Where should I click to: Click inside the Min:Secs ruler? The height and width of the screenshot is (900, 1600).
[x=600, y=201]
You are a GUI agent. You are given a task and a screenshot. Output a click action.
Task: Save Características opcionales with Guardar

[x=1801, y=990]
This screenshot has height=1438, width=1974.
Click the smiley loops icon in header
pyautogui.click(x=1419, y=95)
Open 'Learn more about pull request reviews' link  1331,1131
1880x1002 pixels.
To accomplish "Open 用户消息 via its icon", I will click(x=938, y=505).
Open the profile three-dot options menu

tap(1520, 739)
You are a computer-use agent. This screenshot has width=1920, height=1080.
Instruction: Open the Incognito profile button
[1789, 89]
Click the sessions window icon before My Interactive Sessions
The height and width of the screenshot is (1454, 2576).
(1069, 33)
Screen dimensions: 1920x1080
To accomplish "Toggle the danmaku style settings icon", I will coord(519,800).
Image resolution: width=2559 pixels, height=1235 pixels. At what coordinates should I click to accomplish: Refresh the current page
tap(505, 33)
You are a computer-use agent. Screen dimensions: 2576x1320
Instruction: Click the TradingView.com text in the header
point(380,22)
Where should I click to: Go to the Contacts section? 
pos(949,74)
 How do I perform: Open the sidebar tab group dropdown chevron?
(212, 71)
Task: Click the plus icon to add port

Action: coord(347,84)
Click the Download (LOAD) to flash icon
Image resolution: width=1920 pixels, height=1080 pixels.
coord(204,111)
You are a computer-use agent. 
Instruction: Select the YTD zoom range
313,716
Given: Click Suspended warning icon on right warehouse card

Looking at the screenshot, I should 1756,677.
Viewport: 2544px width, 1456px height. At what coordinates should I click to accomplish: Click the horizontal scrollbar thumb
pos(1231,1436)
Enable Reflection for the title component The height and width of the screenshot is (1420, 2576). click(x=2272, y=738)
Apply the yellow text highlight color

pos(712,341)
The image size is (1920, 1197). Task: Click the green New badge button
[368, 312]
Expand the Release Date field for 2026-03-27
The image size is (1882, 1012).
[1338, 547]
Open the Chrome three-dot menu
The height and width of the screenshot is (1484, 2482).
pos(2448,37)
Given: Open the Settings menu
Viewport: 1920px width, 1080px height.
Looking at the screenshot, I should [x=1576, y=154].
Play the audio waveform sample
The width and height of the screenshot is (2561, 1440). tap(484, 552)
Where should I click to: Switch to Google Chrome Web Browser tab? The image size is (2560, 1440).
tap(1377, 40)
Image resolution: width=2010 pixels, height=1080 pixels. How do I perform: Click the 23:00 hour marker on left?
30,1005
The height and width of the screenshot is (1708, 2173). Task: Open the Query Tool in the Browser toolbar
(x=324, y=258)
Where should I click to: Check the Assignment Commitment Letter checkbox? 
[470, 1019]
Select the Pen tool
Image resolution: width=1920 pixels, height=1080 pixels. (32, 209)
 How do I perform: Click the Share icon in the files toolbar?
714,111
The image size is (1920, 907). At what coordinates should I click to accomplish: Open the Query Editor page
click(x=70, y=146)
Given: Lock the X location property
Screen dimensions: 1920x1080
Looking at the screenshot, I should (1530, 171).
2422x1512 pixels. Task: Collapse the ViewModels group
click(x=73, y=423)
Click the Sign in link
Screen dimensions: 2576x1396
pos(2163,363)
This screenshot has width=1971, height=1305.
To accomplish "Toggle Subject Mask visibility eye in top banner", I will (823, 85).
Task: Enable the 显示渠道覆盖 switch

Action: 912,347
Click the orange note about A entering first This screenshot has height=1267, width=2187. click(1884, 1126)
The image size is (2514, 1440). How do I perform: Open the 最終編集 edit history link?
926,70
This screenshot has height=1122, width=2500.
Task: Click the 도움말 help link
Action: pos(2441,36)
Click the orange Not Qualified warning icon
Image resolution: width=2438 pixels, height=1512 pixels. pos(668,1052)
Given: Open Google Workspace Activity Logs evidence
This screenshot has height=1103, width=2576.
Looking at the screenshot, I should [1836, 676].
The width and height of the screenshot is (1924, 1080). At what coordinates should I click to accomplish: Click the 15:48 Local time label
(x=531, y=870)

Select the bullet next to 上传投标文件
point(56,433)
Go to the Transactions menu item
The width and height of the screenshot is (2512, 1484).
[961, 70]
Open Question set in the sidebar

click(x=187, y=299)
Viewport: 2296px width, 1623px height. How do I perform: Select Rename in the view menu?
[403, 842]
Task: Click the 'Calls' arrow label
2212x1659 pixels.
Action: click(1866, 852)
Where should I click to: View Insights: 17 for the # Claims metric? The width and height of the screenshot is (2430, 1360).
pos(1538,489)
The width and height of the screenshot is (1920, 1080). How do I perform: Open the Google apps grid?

+---+

◆ EXERCISE PROMPT:
Word for word, restate the lines above.

◆ WRITTEN REPLY:
Where should I click to: Click inside the Min:Secs ruler? The height and width of the screenshot is (900, 1600).
[x=600, y=201]
You are a GUI agent. You are given a task and a screenshot. Output a click action.
Task: Save Características opcionales with Guardar

[x=1801, y=990]
This screenshot has height=1438, width=1974.
Click the smiley loops icon in header
pyautogui.click(x=1419, y=95)
Open 'Learn more about pull request reviews' link  1331,1131
1880x1002 pixels.
To accomplish "Open 用户消息 via its icon", I will click(x=938, y=505).
Open the profile three-dot options menu

tap(1520, 739)
You are a computer-use agent. This screenshot has width=1920, height=1080.
Instruction: Open the Incognito profile button
[1789, 89]
Click the sessions window icon before My Interactive Sessions
The height and width of the screenshot is (1454, 2576).
(1069, 33)
Screen dimensions: 1920x1080
To accomplish "Toggle the danmaku style settings icon", I will coord(519,800).
Image resolution: width=2559 pixels, height=1235 pixels. At what coordinates should I click to accomplish: Refresh the current page
tap(505, 33)
You are a computer-use agent. Screen dimensions: 2576x1320
Instruction: Click the TradingView.com text in the header
point(380,22)
Where should I click to: Go to the Contacts section? 
pos(949,74)
 How do I perform: Open the sidebar tab group dropdown chevron?
(212, 71)
Task: Click the plus icon to add port

Action: coord(347,84)
Click the Download (LOAD) to flash icon
Image resolution: width=1920 pixels, height=1080 pixels.
coord(204,111)
You are a computer-use agent. 
Instruction: Select the YTD zoom range
313,716
Given: Click Suspended warning icon on right warehouse card

Looking at the screenshot, I should 1756,677.
Viewport: 2544px width, 1456px height. At what coordinates should I click to accomplish: Click the horizontal scrollbar thumb
pos(1231,1436)
Enable Reflection for the title component The height and width of the screenshot is (1420, 2576). click(x=2272, y=738)
Apply the yellow text highlight color

pos(712,341)
The image size is (1920, 1197). Task: Click the green New badge button
[368, 312]
Expand the Release Date field for 2026-03-27
The image size is (1882, 1012).
[1338, 547]
Open the Chrome three-dot menu
The height and width of the screenshot is (1484, 2482).
pos(2448,37)
Given: Open the Settings menu
Viewport: 1920px width, 1080px height.
Looking at the screenshot, I should [x=1576, y=154].
Play the audio waveform sample
The width and height of the screenshot is (2561, 1440). tap(484, 552)
Where should I click to: Switch to Google Chrome Web Browser tab? The image size is (2560, 1440).
tap(1377, 40)
Image resolution: width=2010 pixels, height=1080 pixels. How do I perform: Click the 23:00 hour marker on left?
30,1005
The height and width of the screenshot is (1708, 2173). Task: Open the Query Tool in the Browser toolbar
(x=324, y=258)
Where should I click to: Check the Assignment Commitment Letter checkbox? 
[470, 1019]
Select the Pen tool
Image resolution: width=1920 pixels, height=1080 pixels. (32, 209)
 How do I perform: Click the Share icon in the files toolbar?
714,111
The image size is (1920, 907). At what coordinates should I click to accomplish: Open the Query Editor page
click(x=70, y=146)
Given: Lock the X location property
Screen dimensions: 1920x1080
Looking at the screenshot, I should (1530, 171).
2422x1512 pixels. Task: Collapse the ViewModels group
click(x=73, y=423)
Click the Sign in link
Screen dimensions: 2576x1396
pos(2163,363)
This screenshot has width=1971, height=1305.
To accomplish "Toggle Subject Mask visibility eye in top banner", I will (823, 85).
Task: Enable the 显示渠道覆盖 switch

Action: 912,347
Click the orange note about A entering first This screenshot has height=1267, width=2187. click(1884, 1126)
The image size is (2514, 1440). How do I perform: Open the 最終編集 edit history link?
926,70
This screenshot has height=1122, width=2500.
Task: Click the 도움말 help link
Action: pos(2441,36)
Click the orange Not Qualified warning icon
Image resolution: width=2438 pixels, height=1512 pixels. pos(668,1052)
Given: Open Google Workspace Activity Logs evidence
This screenshot has height=1103, width=2576.
Looking at the screenshot, I should [1836, 676].
The width and height of the screenshot is (1924, 1080). At what coordinates should I click to accomplish: Click the 15:48 Local time label
(x=531, y=870)

Select the bullet next to 上传投标文件
point(56,433)
Go to the Transactions menu item
The width and height of the screenshot is (2512, 1484).
[961, 70]
Open Question set in the sidebar

click(x=187, y=299)
Viewport: 2296px width, 1623px height. How do I perform: Select Rename in the view menu?
[403, 842]
Task: Click the 'Calls' arrow label
2212x1659 pixels.
Action: click(1866, 852)
Where should I click to: View Insights: 17 for the # Claims metric? The width and height of the screenshot is (2430, 1360).
pos(1538,489)
The width and height of the screenshot is (1920, 1080). How do I perform: Open the Google apps grid?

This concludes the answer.